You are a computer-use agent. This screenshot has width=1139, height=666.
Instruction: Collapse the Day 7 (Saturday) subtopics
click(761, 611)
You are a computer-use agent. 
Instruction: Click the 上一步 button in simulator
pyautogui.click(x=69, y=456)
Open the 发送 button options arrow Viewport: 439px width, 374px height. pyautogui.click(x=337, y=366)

================

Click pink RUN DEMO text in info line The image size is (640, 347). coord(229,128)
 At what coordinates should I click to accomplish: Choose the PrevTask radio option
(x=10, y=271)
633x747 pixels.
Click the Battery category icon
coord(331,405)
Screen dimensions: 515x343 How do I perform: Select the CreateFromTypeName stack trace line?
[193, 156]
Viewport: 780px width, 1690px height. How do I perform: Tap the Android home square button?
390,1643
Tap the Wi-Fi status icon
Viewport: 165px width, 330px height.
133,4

================

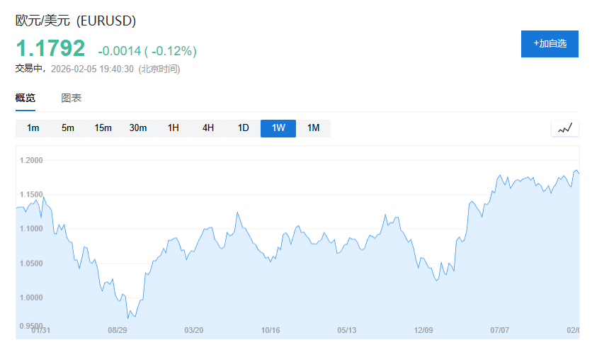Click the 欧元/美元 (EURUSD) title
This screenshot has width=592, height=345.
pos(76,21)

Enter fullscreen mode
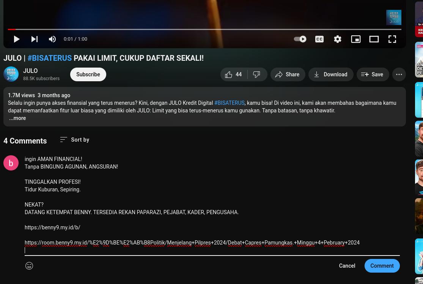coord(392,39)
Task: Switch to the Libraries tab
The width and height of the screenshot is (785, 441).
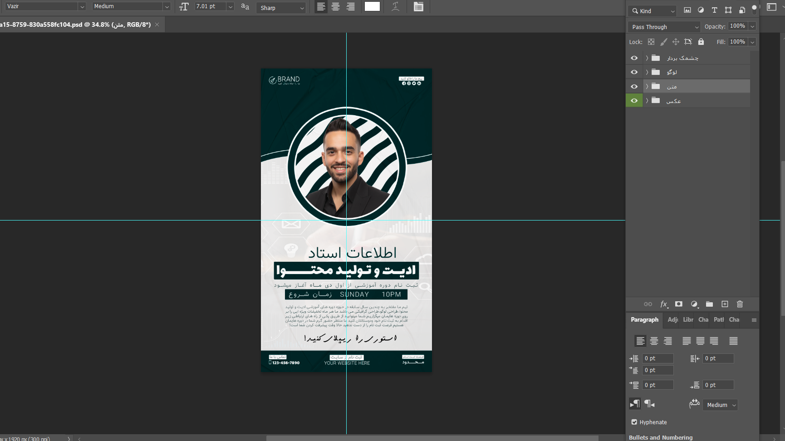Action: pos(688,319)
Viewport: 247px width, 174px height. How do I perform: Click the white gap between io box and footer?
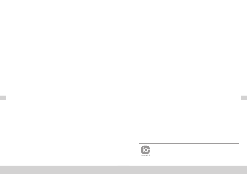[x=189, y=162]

================

[Directions for this task] State how many lines of the listing above include the string "agent", with no words around the number.

[Result of the exercise] 2